**Problems to work on:**
A) Copy the part of the DNA diagnostics article from "Their experiments used" up to and including "of their measurements.".
B) List every person named in the DNA diagnostics article.

##### Text segment

New nanomaterials produce better DNA diagnostic tools

The physicist Richard Feynman gave his famous lecture, There's Always Room at the Bottom, in 1959, considered by many as the conceptual birth of nanotechnology. And ever since, nanotechnology has represented a very promising avenue for all manner of scientific research and application, from drug delivery to hydrogen fuel cell storage. As such it has attracted the attention of some of the world's premier researchers and we're now approaching, if not arriving at, the point where the promise and the payoffs may be beginning to merge:

University of Georgia researchers have employed specially designed nanomaterials to develop a new, label-free DNA detection method that promises to reduce the cost and complexity of common genetic tests.

Their discovery may be used to help clinicians diagnose certain cancers such as leukemia and lymphoma. It can detect the presence of viruses in tissue. And it can be used for a variety of forensic applications, such as paternity testing or crime scene DNA analysis.

Led by Yiping Zhao, professor of physics in the UGA Franklin College of Arts and Sciences and director of the university's Nanoscale Science and Engineering Center, and Ralph Tripp, Georgia Research Alliance Eminent Scholar in the UGA College of Veterinary Medicine, the researchers proved the efficacy of their new DNA analysis method by experimenting with short strands of RNA called microRNA. While their approach may be used on all forms of DNA and RNA, researchers focused on microRNA because it holds great promise as a target for future therapeutics.

Congratulations to Zhao, Tripp, their colleagues and graduate students. It's a great time to be working in the many fields that cross-polinate with this technology. And the neat symmetry that such small scale work has the potential to affect an infinite number of people is an elegant addendum. For an illustration of the scale, the release also included this:

Their experiments used a well-established technique known as surface enhanced Raman spectroscopy, or SERS, which allows scientists to detect specific DNA and RNA sequences by shooting a laser at a sample and measuring the changes in light frequency as it scatters. Zhao and his team placed their sample on top of a special film made of silver nanorods that are 1,000 times finer than the width of a human hair. The nanorods amplify the signal and improve the accuracy of their measurements.

##########
##### The data

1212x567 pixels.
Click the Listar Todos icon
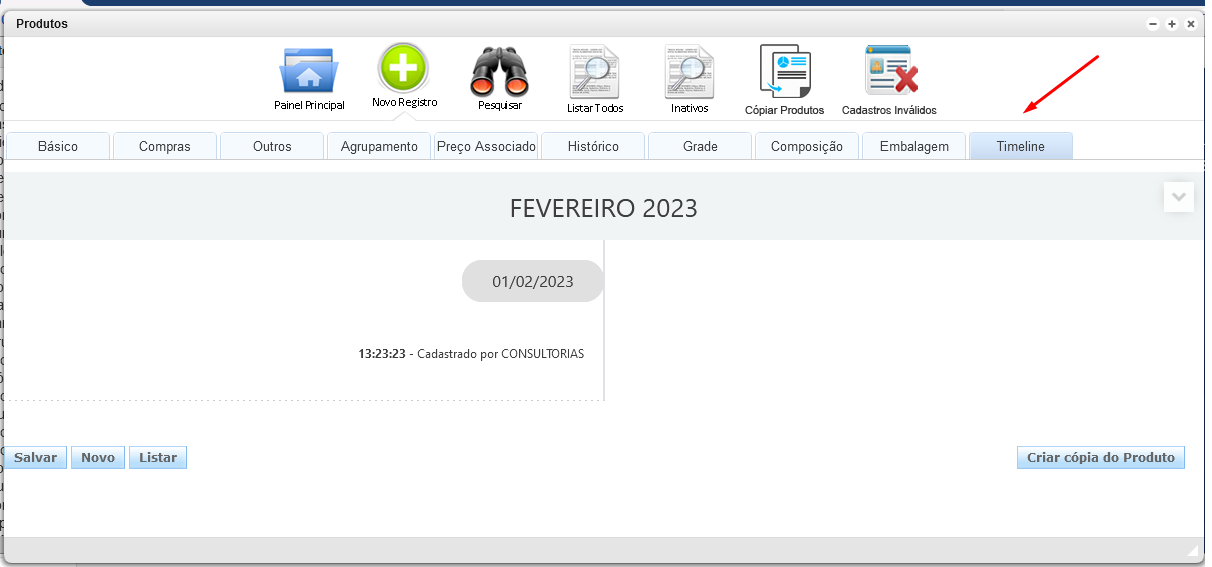[594, 72]
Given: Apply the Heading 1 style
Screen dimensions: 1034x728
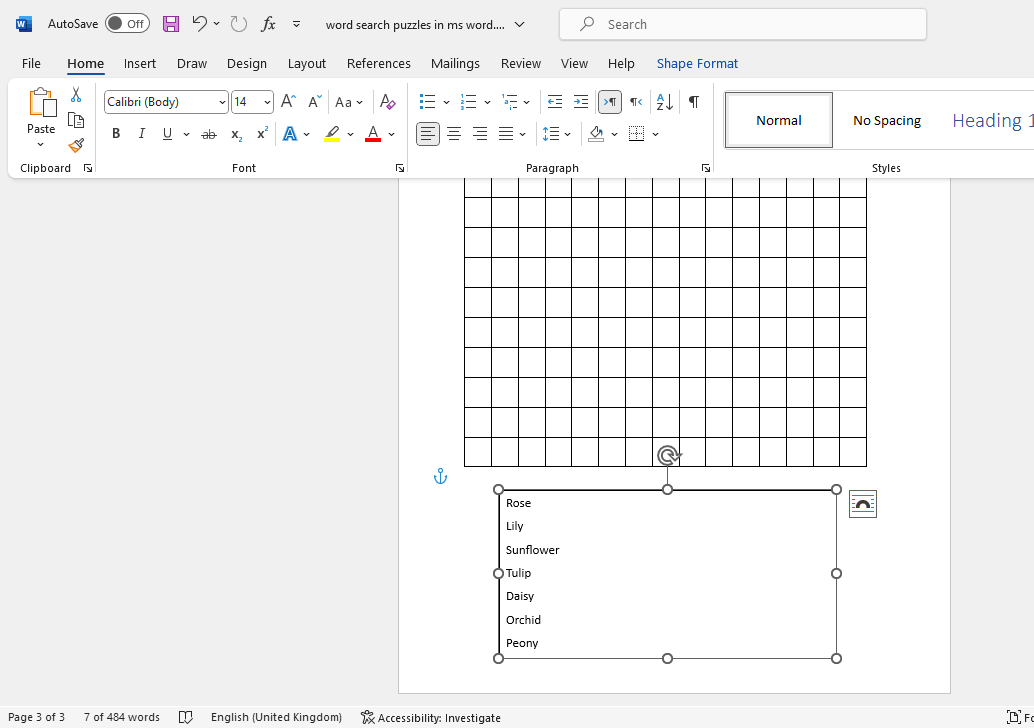Looking at the screenshot, I should pyautogui.click(x=991, y=119).
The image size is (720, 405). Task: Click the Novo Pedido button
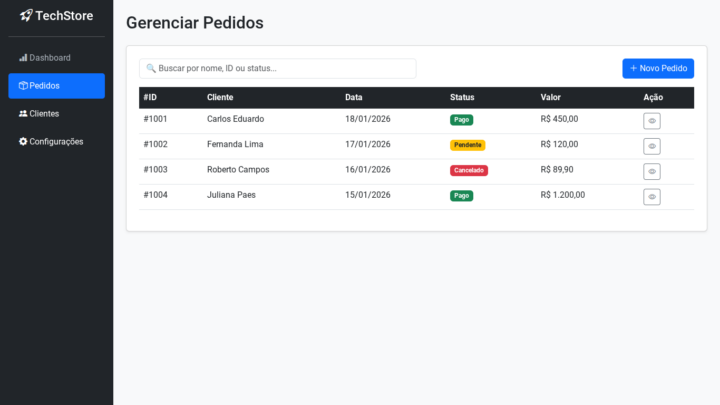point(658,69)
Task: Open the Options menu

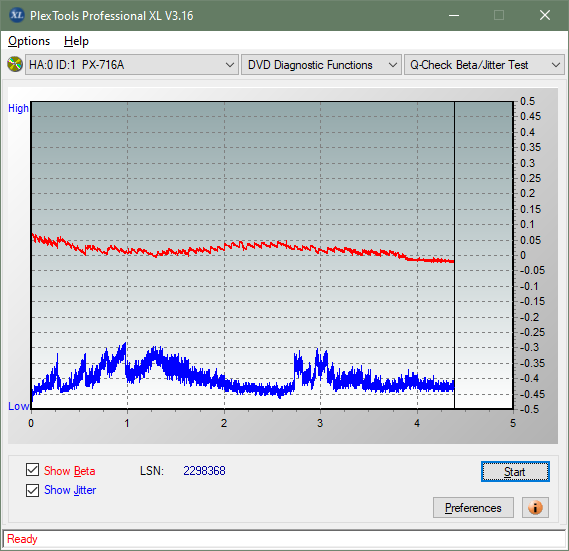Action: [x=29, y=41]
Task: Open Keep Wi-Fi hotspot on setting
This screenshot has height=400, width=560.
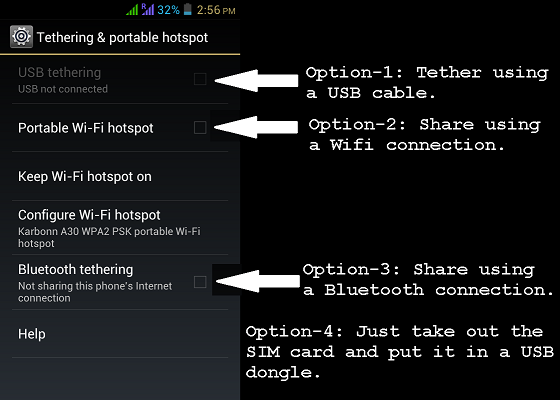Action: (x=120, y=176)
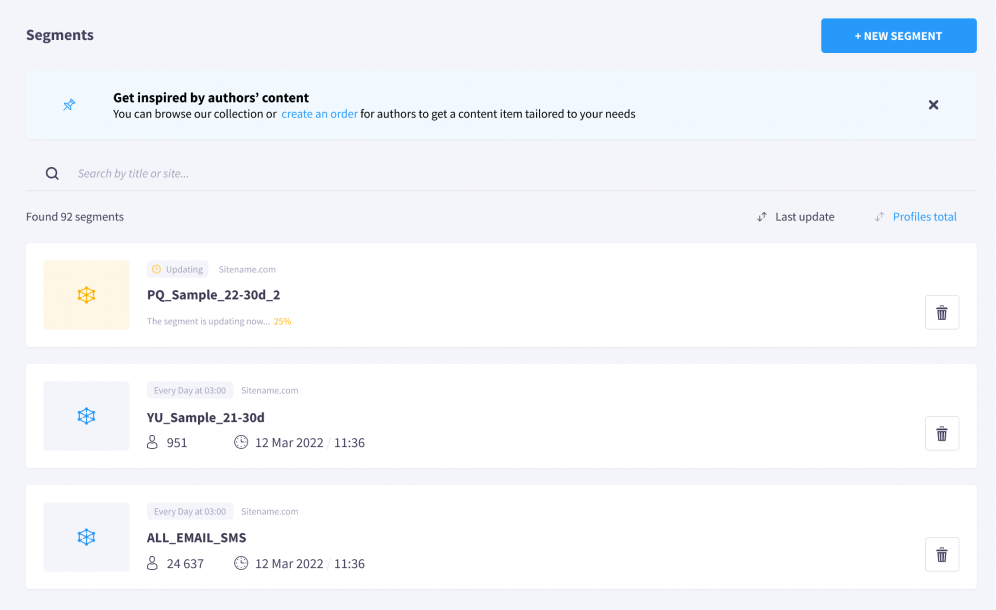Image resolution: width=996 pixels, height=610 pixels.
Task: Open the PQ_Sample_22-30d_2 segment title
Action: pyautogui.click(x=213, y=295)
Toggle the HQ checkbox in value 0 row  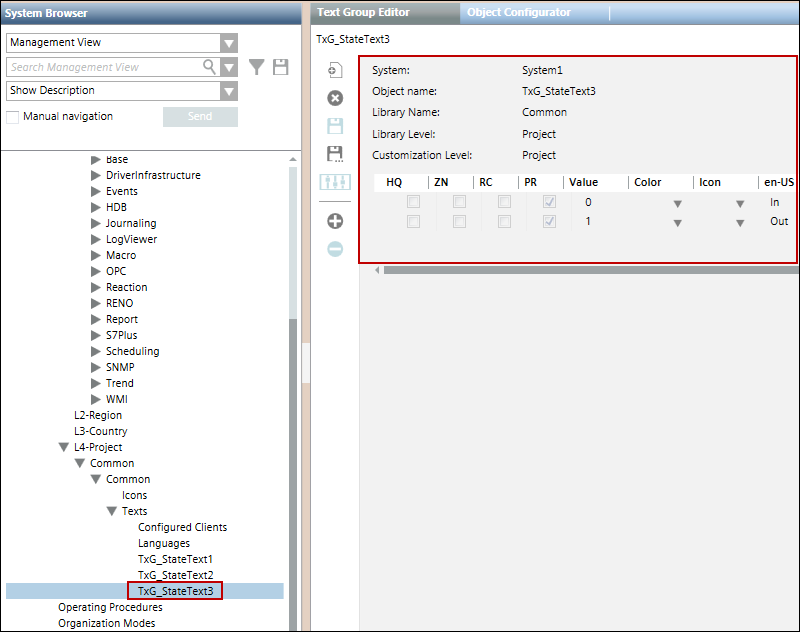click(413, 202)
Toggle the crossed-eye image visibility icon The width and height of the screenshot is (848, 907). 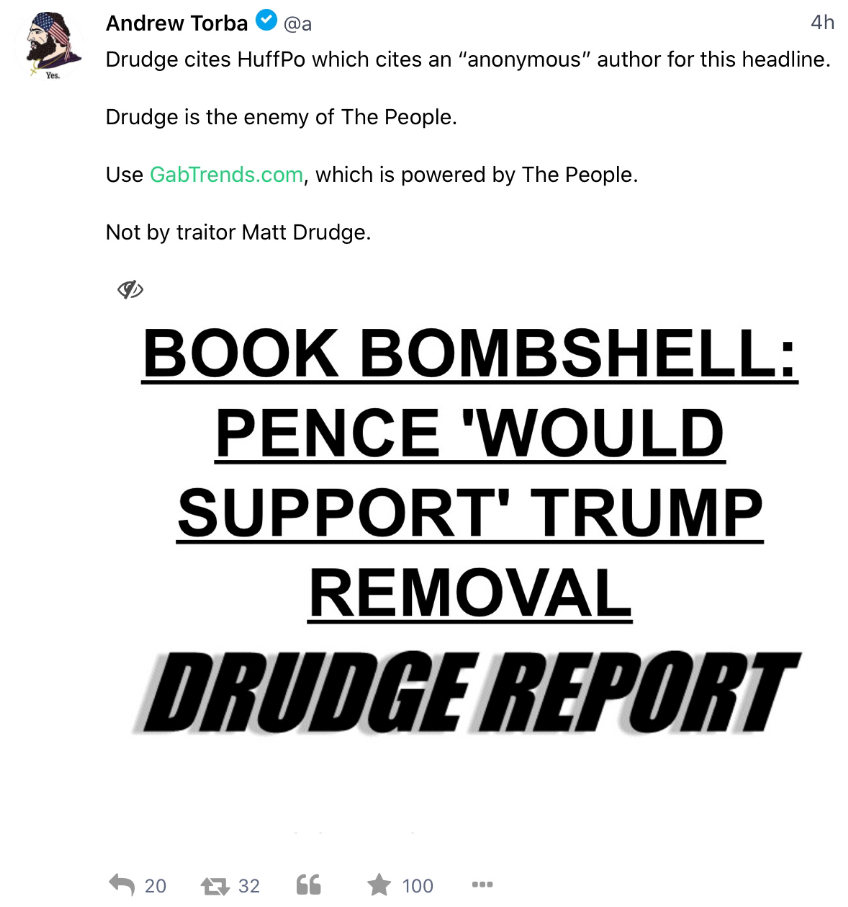130,289
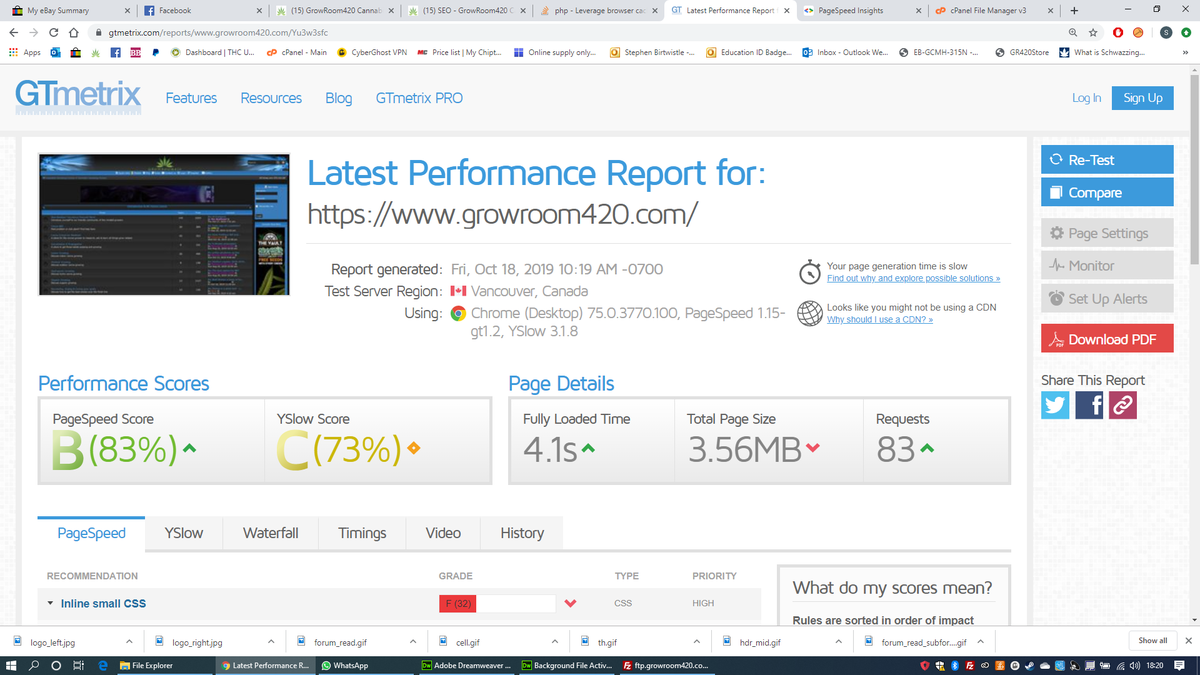Click the Facebook share icon
The width and height of the screenshot is (1200, 675).
pos(1090,404)
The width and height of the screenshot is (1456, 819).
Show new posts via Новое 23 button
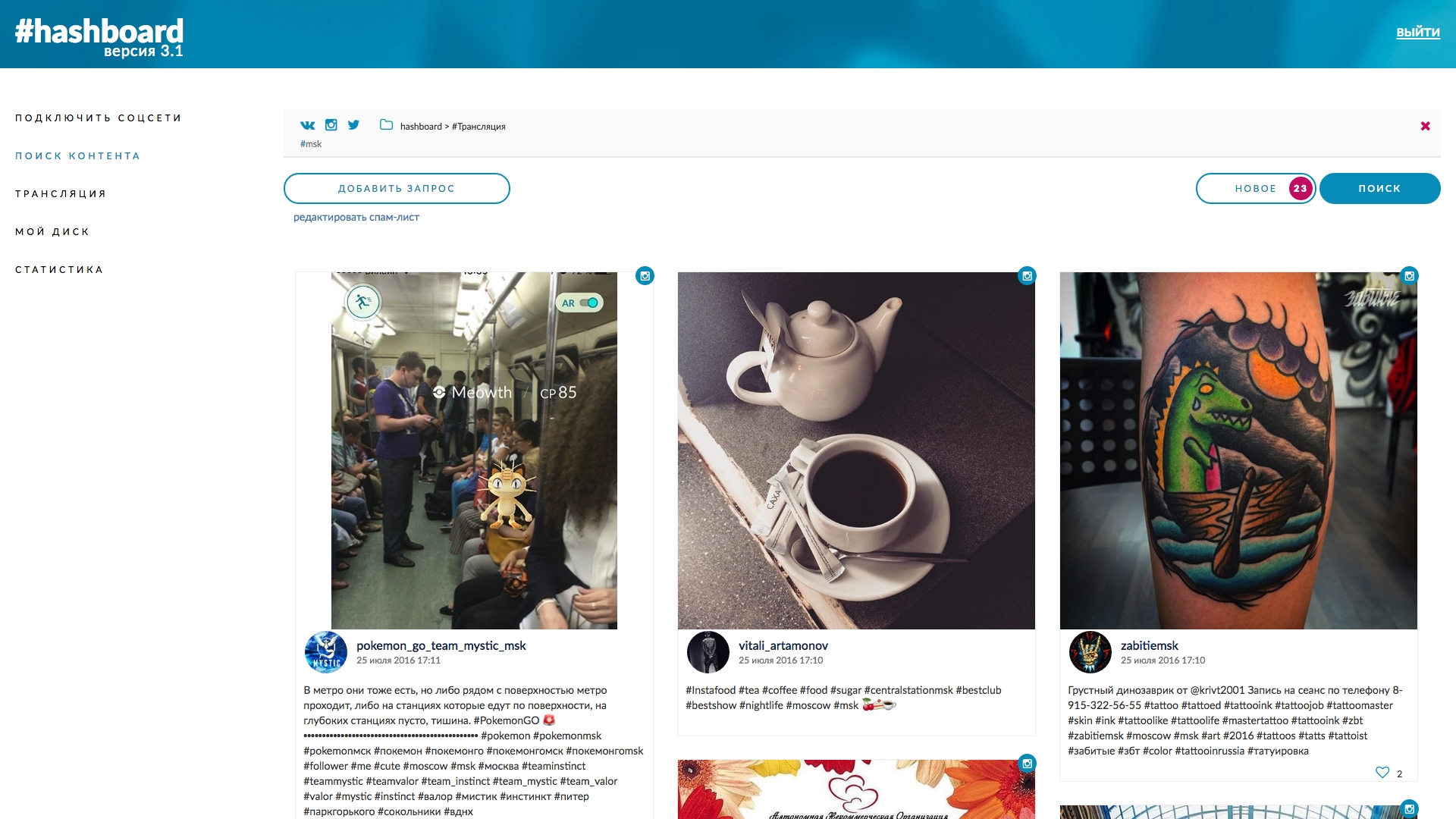point(1256,189)
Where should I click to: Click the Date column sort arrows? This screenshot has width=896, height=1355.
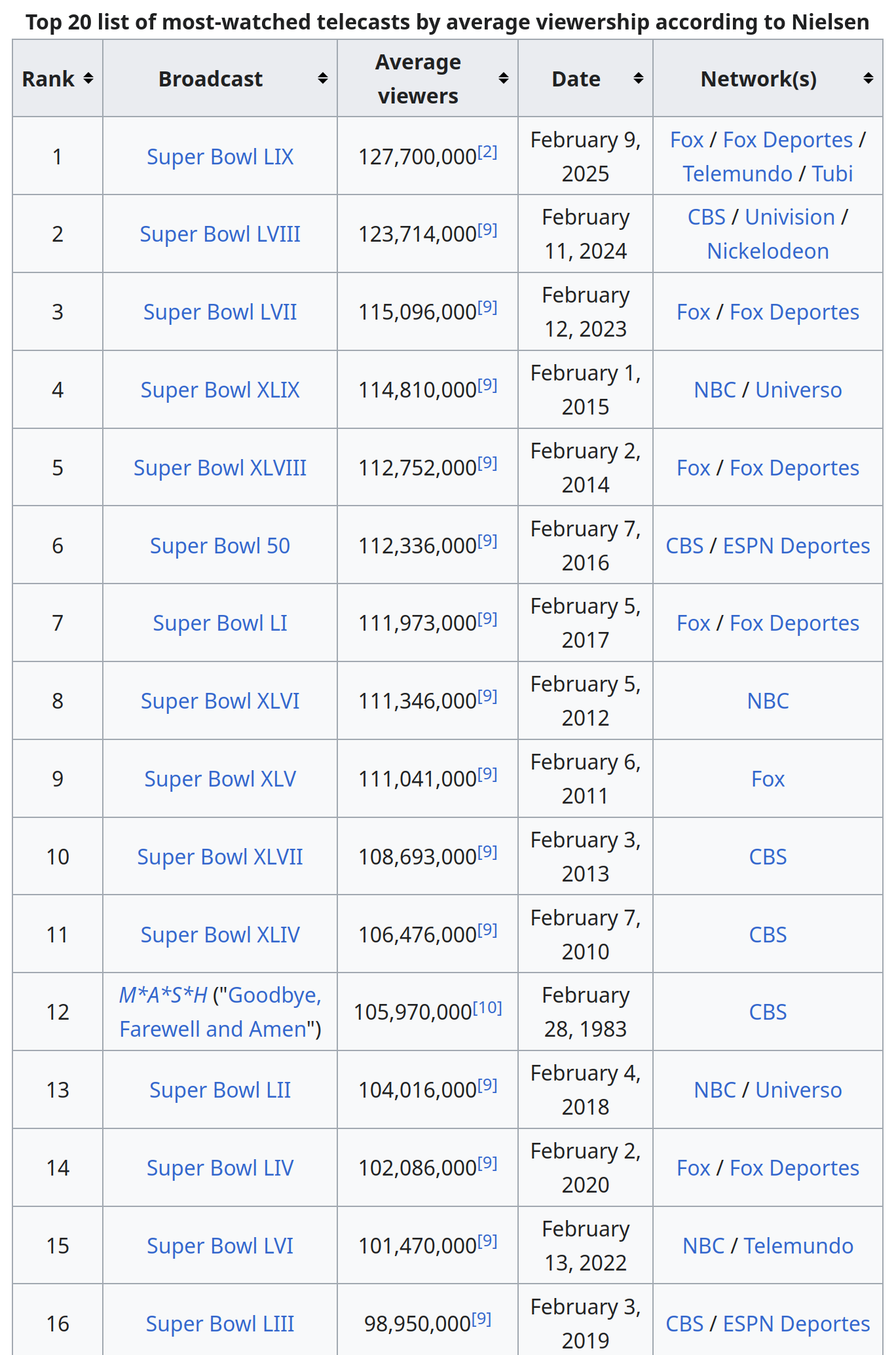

##########

**Solutions to the exercise:**
A)
Their experiments used a well-established technique known as surface enhanced Raman spectroscopy, or SERS, which allows scientists to detect specific DNA and RNA sequences by shooting a laser at a sample and measuring the changes in light frequency as it scatters. Zhao and his team placed their sample on top of a special film made of silver nanorods that are 1,000 times finer than the width of a human hair. The nanorods amplify the signal and improve the accuracy of their measurements.

B)
Richard Feynman
Yiping Zhao
Ralph Tripp